Background information
- Born: February 20, 1938
- Origin: Istanbul, Turkey
- Died: June 28, 2000 (aged 62)
- Genres: Turkish classical
- Instrument: Oud

= Cinuçen Tanrıkorur =

Cinuçen Tanrıkorur was an oud master, prolific composer of Turkish classical music, musicologist, and music journalist.
He served as the director of Turkish Music at Ankara Radio, and taught music at Selçuk University.

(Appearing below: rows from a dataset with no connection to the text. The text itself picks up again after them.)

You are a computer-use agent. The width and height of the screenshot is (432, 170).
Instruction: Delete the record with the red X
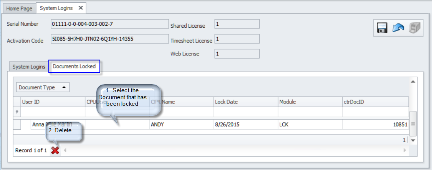[55, 151]
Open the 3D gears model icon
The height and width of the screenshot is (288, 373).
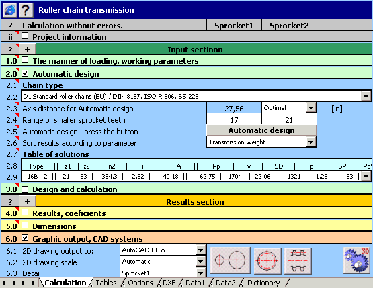[357, 260]
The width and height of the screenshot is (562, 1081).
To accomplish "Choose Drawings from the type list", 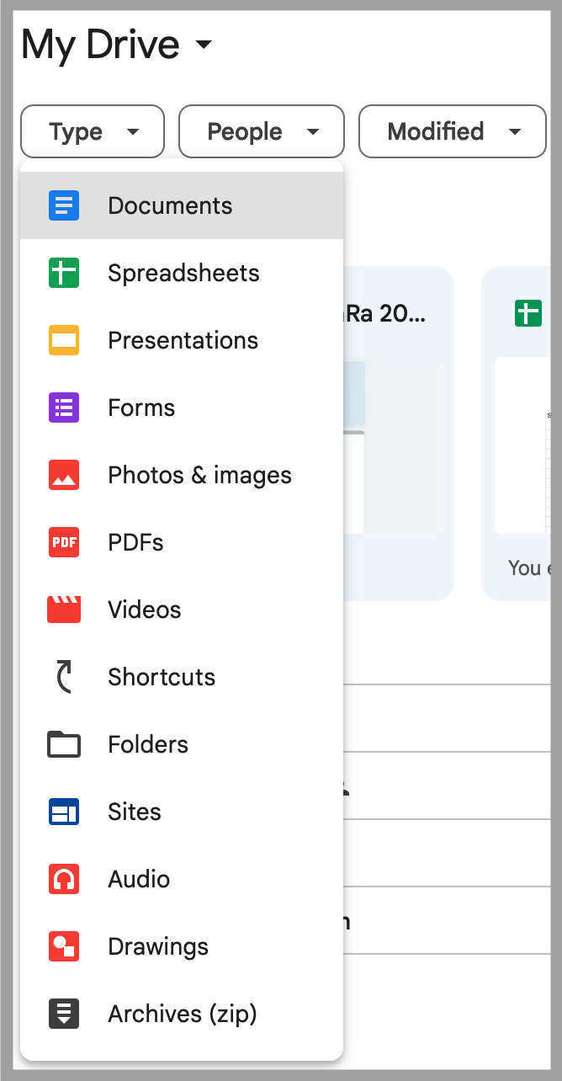I will pyautogui.click(x=158, y=946).
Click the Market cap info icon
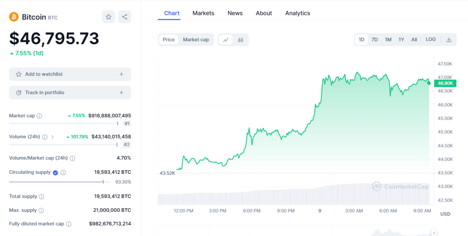 39,116
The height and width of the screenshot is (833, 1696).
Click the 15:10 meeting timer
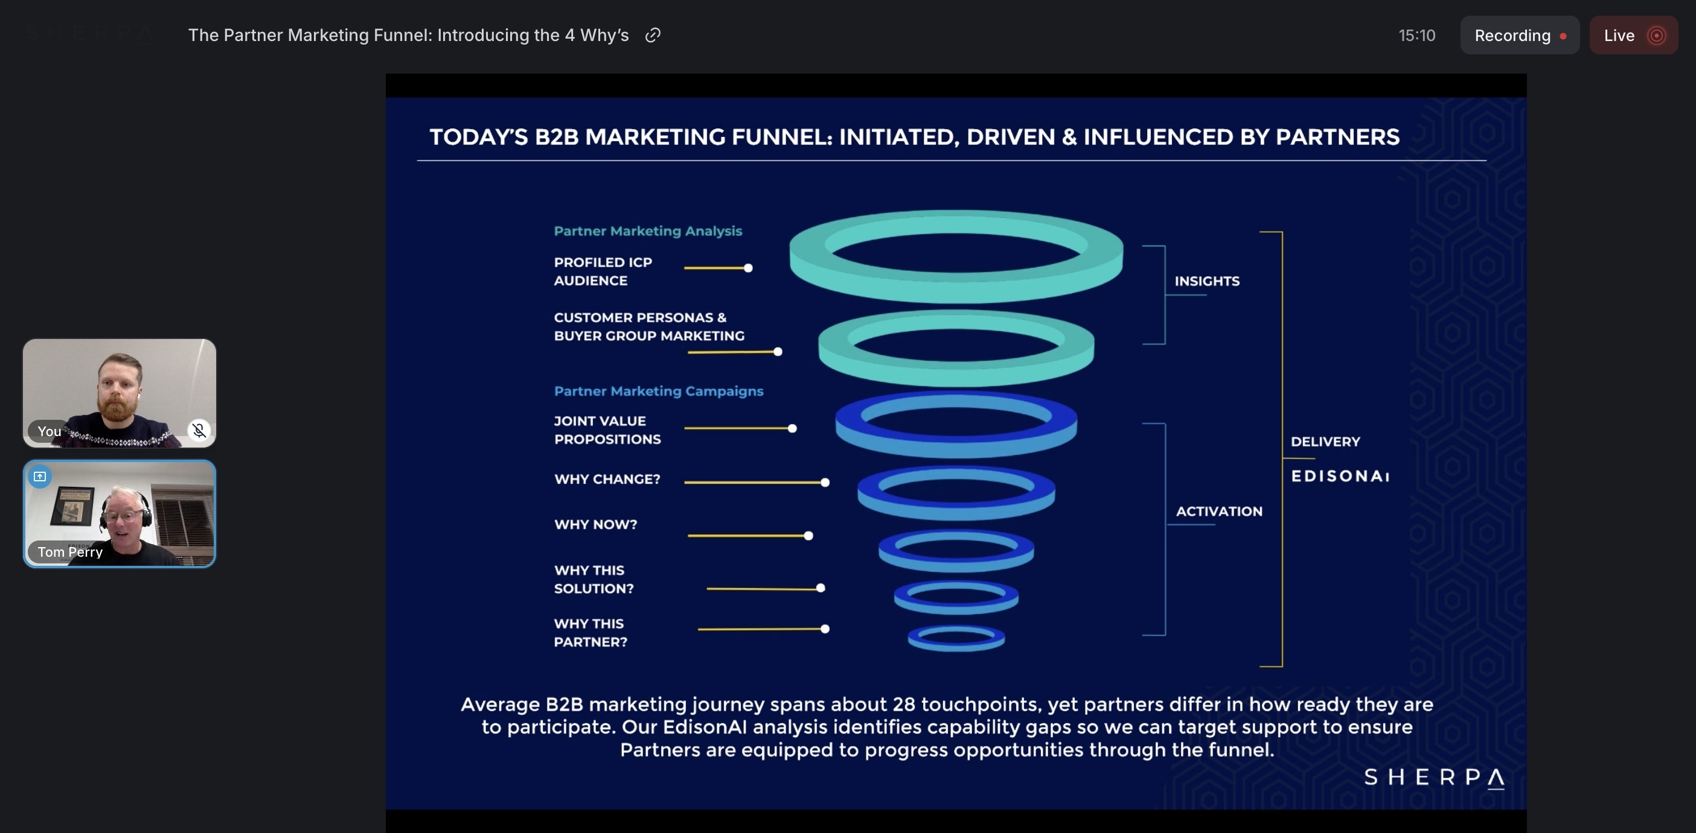1417,36
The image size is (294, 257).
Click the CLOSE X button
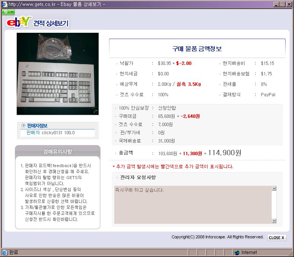tap(277, 238)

He was born in Istanbul. He was first exposed to music through his uncle Mecdinevin Tanrıkorur who was a student of Münir Nurettin Selçuk. He was introduced to the oud through his mother, and started composing at the age of 14. At the age of 22 he became a musician at the Istanbul Radio. He is a graduate of the Liceo Italiano Statale Istanbul, and later studied architecture in Istanbul, and then moved to Ankara where he worked for the government as an architect. He wrote a method for the oud, which was awarded a prize by Turkish Radio and Television Corporation. He was later the director of the traditional music section at Ankara Radio for several years. He composed over 500 pieces of both instrumental and vocal music, and is regarded as one of the greatest contemporary Turkish composers in the classical tradition. He also created a new mode, Makam Şedd-i sabâ, which he demonstrated in a classical suite (fasıl) of six pieces.